What is being asked |
Render every line of the stored items below as a JSON array of strings, with one string per line and no entries for blank lines.

Stored items:
::::
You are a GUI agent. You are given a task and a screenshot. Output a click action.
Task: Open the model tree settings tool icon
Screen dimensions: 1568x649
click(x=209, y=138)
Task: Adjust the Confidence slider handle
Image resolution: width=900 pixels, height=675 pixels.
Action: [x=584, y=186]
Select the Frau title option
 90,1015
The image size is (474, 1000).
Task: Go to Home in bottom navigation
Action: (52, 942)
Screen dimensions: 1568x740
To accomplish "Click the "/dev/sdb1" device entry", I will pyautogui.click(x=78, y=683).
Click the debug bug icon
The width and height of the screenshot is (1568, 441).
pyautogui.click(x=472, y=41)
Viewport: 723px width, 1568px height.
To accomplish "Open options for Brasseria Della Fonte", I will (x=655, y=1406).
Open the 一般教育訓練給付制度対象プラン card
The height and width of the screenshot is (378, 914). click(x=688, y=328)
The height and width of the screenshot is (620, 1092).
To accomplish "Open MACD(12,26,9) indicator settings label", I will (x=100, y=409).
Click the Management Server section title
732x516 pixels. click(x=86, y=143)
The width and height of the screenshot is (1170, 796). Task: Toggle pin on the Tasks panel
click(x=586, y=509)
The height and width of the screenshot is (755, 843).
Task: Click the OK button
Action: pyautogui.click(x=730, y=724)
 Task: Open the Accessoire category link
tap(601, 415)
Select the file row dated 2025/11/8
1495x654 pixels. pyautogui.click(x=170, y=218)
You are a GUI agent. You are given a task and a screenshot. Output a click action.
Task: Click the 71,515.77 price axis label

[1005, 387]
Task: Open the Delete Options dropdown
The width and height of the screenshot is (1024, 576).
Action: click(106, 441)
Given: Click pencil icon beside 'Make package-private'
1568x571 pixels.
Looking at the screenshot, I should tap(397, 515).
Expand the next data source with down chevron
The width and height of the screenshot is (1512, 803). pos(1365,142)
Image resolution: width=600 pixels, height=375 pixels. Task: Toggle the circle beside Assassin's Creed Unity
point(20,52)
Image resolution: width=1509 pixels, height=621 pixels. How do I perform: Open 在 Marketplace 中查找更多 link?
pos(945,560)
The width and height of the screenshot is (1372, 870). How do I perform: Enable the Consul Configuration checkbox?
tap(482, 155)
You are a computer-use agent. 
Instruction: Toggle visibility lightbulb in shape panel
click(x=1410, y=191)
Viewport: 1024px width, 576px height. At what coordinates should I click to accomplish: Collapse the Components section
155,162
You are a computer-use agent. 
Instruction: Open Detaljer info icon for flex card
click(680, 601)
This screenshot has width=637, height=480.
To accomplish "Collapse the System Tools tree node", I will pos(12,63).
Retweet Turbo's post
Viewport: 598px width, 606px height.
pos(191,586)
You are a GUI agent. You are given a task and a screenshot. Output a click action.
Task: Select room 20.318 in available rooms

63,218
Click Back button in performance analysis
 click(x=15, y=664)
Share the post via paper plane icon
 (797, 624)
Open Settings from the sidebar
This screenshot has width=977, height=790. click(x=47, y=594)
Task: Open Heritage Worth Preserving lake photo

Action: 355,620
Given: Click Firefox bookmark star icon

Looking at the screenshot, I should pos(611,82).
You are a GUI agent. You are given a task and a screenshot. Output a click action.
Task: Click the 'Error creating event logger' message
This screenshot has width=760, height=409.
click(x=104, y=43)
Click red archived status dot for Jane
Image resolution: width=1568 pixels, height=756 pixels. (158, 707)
::::
Task result |
[
  "You are a GUI agent. You are given a task and a screenshot. Output a click action.",
  "Task: Open the model tree settings tool icon",
  "Screen dimensions: 1568x649",
  "click(x=209, y=138)",
  "Task: Adjust the Confidence slider handle",
  "Image resolution: width=900 pixels, height=675 pixels.",
  "Action: [x=584, y=186]",
  "Select the Frau title option",
  " 90,1015",
  "The image size is (474, 1000).",
  "Task: Go to Home in bottom navigation",
  "Action: (52, 942)",
  "Screen dimensions: 1568x740",
  "To accomplish \"Click the \"/dev/sdb1\" device entry\", I will pyautogui.click(x=78, y=683).",
  "Click the debug bug icon",
  "The width and height of the screenshot is (1568, 441).",
  "pyautogui.click(x=472, y=41)",
  "Viewport: 723px width, 1568px height.",
  "To accomplish \"Open options for Brasseria Della Fonte\", I will (x=655, y=1406).",
  "Open the 一般教育訓練給付制度対象プラン card",
  "The height and width of the screenshot is (378, 914). click(x=688, y=328)",
  "The height and width of the screenshot is (620, 1092).",
  "To accomplish \"Open MACD(12,26,9) indicator settings label\", I will (x=100, y=409).",
  "Click the Management Server section title",
  "732x516 pixels. click(x=86, y=143)",
  "The width and height of the screenshot is (1170, 796). Task: Toggle pin on the Tasks panel",
  "click(x=586, y=509)",
  "The height and width of the screenshot is (755, 843).",
  "Task: Click the OK button",
  "Action: pyautogui.click(x=730, y=724)",
  " Task: Open the Accessoire category link",
  "tap(601, 415)",
  "Select the file row dated 2025/11/8",
  "1495x654 pixels. pyautogui.click(x=170, y=218)",
  "You are a GUI agent. You are given a task and a screenshot. Output a click action.",
  "Task: Click the 71,515.77 price axis label",
  "[1005, 387]",
  "Task: Open the Delete Options dropdown",
  "The width and height of the screenshot is (1024, 576).",
  "Action: click(106, 441)",
  "Given: Click pencil icon beside 'Make package-private'",
  "1568x571 pixels.",
  "Looking at the screenshot, I should tap(397, 515).",
  "Expand the next data source with down chevron",
  "The width and height of the screenshot is (1512, 803). pos(1365,142)",
  "Image resolution: width=600 pixels, height=375 pixels. Task: Toggle the circle beside Assassin's Creed Unity",
  "point(20,52)",
  "Image resolution: width=1509 pixels, height=621 pixels. How do I perform: Open 在 Marketplace 中查找更多 link?",
  "pos(945,560)",
  "The width and height of the screenshot is (1372, 870). How do I perform: Enable the Consul Configuration checkbox?",
  "tap(482, 155)",
  "You are a computer-use agent. ",
  "Instruction: Toggle visibility lightbulb in shape panel",
  "click(x=1410, y=191)",
  "Viewport: 1024px width, 576px height. At what coordinates should I click to accomplish: Collapse the Components section",
  "155,162",
  "You are a computer-use agent. ",
  "Instruction: Open Detaljer info icon for flex card",
  "click(680, 601)",
  "This screenshot has width=637, height=480.",
  "To accomplish \"Collapse the System Tools tree node\", I will pos(12,63).",
  "Retweet Turbo's post",
  "Viewport: 598px width, 606px height.",
  "pos(191,586)",
  "You are a GUI agent. You are given a task and a screenshot. Output a click action.",
  "Task: Select room 20.318 in available rooms",
  "63,218",
  "Click Back button in performance analysis",
  " click(x=15, y=664)",
  "Share the post via paper plane icon",
  " (797, 624)",
  "Open Settings from the sidebar",
  "This screenshot has width=977, height=790. click(x=47, y=594)",
  "Task: Open Heritage Worth Preserving lake photo",
  "Action: 355,620",
  "Given: Click Firefox bookmark star icon",
  "Looking at the screenshot, I should pos(611,82).",
  "You are a GUI agent. You are given a task and a screenshot. Output a click action.",
  "Task: Click the 'Error creating event logger' message",
  "This screenshot has width=760, height=409.",
  "click(x=104, y=43)",
  "Click red archived status dot for Jane",
  "Image resolution: width=1568 pixels, height=756 pixels. (158, 707)"
]